Now let's make some assumptions about smartphones. I am using a conservative estimate here. Eurostat says that the percentage of individuals that used Internet applications (apps) on a handheld device exploiting the information about where they are (e.g. GPS) was 7%, in 2012. One can safely assume that those individuals are a sensible proxy for citizens that own a smartphone with an embedded MEMS and that they would be willing to use an earthquake monitoring application, if someone made it available for free. If one applies that percentage to the population of Lombardia, Veneto and Emilia-Romagna, which amounts to approximately 19 million citizens, it would get to 1.3 million citizens that could be sending observations about earthquakes. Almost certainly more observations that the one collected through the 30 or so seismometers, at no cost for devices, concrete wells and power supply. But it's not just the cost, it is a change of paradigm in the business model. Instead of being a governmental program controlled by experts in concrete wells and seismometers, earthquakes monitoring becomes a big data problem, where data scientists and CIOs play a much bigger role. The challenges would not be about supplying power, installing seismometers, avoiding that wells get flooded or damaged. They would be about figuring out how to consolidate data that come from different apps, developed upon iOS, or Android, or Windows mobile operating systems. It would be about the continuity of operations of wireless networks. It would be about developing an app that works even when the phone is off (earthquakes have the habit of taking place at the strangest times, such as at night, when people are asleep and their phones are off). But I'm sure that would not be a problem, my phone's alarm clock does it every morning… unfortunately. It would be about storing many more data points than for traditional earthquake monitoring networks and putting them to good use, for real-time alerts and predictive simulation for contingency planning.

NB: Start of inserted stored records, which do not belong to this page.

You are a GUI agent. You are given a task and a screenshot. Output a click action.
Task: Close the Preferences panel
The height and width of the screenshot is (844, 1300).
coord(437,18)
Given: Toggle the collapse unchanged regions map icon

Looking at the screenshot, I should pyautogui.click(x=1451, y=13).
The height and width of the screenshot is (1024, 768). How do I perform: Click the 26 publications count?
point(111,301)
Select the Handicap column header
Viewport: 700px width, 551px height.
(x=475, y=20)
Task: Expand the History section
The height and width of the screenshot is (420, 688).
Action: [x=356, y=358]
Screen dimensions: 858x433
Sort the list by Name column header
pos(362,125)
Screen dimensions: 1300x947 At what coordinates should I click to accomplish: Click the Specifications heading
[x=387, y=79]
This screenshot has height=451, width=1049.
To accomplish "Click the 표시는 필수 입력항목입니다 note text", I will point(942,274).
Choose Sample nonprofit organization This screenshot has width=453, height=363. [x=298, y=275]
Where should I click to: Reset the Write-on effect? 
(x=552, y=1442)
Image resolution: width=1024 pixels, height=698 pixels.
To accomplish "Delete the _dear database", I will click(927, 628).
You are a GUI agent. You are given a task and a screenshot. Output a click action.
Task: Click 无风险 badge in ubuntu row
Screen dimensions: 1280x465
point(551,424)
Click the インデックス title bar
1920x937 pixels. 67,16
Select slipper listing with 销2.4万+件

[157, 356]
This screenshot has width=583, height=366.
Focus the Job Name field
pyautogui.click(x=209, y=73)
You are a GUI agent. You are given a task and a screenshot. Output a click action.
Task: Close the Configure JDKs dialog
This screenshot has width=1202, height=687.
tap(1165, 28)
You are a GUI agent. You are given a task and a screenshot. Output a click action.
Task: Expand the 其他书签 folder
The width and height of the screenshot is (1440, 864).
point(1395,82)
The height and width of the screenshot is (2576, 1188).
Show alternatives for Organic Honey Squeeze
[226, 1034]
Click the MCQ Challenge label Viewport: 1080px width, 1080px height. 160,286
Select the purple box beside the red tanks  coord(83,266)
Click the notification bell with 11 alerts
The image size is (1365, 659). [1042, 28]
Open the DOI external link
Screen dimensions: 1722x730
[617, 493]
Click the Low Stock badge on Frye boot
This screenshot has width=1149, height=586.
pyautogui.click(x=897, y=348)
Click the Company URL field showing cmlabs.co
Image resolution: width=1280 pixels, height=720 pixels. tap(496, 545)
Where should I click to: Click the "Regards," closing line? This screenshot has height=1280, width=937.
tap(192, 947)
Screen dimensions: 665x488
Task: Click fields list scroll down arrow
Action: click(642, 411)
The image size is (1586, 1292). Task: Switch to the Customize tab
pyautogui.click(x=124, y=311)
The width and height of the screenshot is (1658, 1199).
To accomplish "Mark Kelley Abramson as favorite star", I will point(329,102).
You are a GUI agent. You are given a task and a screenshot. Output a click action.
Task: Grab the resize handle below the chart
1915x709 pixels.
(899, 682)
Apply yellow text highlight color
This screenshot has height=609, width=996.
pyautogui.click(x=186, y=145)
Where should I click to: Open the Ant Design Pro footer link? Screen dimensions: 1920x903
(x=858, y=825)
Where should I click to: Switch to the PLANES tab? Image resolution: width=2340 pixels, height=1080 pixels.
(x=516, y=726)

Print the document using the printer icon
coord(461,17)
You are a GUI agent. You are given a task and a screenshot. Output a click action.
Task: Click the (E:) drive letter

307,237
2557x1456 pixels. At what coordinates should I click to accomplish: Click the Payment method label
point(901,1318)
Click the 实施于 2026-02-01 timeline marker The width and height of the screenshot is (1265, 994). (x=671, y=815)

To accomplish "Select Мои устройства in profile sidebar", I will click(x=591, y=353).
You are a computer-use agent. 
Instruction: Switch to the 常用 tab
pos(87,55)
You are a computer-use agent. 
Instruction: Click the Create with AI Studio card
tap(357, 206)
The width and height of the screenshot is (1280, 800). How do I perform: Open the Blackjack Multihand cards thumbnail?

The two eminent Italian scientists that wrote the aforementioned paper can probably do a better prediction than I can, to judge how farfetched the scenario I depicted is. My prediction is that smartphones will just be a complement for seismometers for a few years. But it is important for environmental agencies, emergency services, universities and other public sector entities involved in the business of predicting and responding to earthquakes to start to think of this change in paradigm.